The Play

(Survey of Dramatic Literature)

A Rat’s Mass is set in the rats’ house, which is represented by two black chains forming an aisle, a red carpet runner, and candles. At the far left stand Jesus, Mary, Joseph, two Wise Men, and a Shepherd in procession formation. As the play opens, Brother Rat kneels, facing the audience, while Sister Rat stands at one end of the red aisle.

In his opening speech, Brother Rat mentions a “dying baby, Nazis, screaming girls and cursing boys, empty swings, a dark sun.” He talks about death and announces that in his vision he sees Rosemary exalted at the top of a playground slide. As he speaks, he alternately kneels and stands, and the chains swing lightly. Sister Rat interrupts occasionally to remind Brother Rat that they have sworn—on Rosemary’s Holy Communion book and on their father’s Bible—to keep their secret forever. In this speech are embedded many of the play’s dominant images— Nazis, playground equipment, death, gray cats, winter. At the end of Brother Rat’s speech, the chains cease their swinging, and the procession of Holy Figures moves toward the center.

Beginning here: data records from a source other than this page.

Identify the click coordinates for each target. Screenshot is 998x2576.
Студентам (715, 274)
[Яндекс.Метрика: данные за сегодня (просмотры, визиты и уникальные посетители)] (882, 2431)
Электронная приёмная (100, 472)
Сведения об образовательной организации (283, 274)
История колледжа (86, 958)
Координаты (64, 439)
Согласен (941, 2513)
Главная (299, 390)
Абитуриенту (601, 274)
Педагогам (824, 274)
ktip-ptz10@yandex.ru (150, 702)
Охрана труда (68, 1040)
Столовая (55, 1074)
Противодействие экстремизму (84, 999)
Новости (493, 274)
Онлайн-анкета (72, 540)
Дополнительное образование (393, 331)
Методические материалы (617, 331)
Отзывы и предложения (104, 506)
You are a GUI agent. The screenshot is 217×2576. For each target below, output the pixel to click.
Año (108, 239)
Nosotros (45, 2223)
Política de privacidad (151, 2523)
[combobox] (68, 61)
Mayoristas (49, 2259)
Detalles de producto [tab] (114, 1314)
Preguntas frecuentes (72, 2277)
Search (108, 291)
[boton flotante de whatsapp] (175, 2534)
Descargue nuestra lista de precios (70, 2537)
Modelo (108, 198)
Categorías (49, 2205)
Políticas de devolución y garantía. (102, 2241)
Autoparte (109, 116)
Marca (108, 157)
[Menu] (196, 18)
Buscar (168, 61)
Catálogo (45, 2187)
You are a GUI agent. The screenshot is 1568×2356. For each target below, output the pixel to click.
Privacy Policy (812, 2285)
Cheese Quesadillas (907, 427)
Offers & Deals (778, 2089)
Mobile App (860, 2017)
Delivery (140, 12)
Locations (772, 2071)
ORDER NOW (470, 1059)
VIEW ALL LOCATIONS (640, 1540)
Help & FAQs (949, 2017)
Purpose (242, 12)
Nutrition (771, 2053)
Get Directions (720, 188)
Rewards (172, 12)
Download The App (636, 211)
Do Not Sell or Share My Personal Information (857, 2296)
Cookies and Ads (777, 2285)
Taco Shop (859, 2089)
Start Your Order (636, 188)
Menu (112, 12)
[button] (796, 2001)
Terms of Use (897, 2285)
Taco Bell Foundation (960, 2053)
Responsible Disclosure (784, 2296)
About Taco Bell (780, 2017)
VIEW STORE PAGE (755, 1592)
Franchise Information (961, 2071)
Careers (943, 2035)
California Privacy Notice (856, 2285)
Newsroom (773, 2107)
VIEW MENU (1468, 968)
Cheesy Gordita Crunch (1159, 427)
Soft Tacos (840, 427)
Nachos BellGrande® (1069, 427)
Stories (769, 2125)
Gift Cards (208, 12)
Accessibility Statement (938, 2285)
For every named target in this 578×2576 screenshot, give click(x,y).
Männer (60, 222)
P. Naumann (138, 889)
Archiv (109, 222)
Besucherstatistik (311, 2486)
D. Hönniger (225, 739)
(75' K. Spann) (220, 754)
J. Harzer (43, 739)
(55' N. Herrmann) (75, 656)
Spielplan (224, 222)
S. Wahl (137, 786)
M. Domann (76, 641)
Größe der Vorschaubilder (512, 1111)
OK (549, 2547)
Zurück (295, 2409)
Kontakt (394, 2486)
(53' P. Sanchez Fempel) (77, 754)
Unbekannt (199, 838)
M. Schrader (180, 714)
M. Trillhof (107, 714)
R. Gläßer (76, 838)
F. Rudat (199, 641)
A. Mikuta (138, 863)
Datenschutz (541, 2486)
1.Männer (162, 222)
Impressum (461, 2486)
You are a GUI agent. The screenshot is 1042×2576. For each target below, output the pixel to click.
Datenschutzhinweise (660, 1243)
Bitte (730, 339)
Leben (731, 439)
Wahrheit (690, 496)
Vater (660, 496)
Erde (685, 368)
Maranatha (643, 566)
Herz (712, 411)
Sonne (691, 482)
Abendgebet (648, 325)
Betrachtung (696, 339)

Sister reminisces bitterly about their childhood, when they lived in a “Holy Chapel” with their parents and everyone called them “the holiest children.” Now she has been sent to live with relatives in Georgia, where she hides under the house and eats sunflower petals all day. Standing before her brother, she says, “I’m going to have a baby. I got our baby on the slide.” She is frightened, asking why the War started. She wants to hang herself. Brother Rat begs her to stop sending him petals and to stop saying that she must go to the state hospital; he wants her to stop talking about her rat’s belly, which is growing rounder.

Brother and Sister Rat join in a chant about the Nazis and the rats that have invaded their home. They lament that “every sister bleeds and every brother has made her bleed.” They equate the Communion wine with blood, but the blood they see flooding the streets is Sister Rat’s.

Once again, they remember their childhood before the War, and Rosemary, the pretty Roman Catholic girl with whom they were infatuated. They envied her because...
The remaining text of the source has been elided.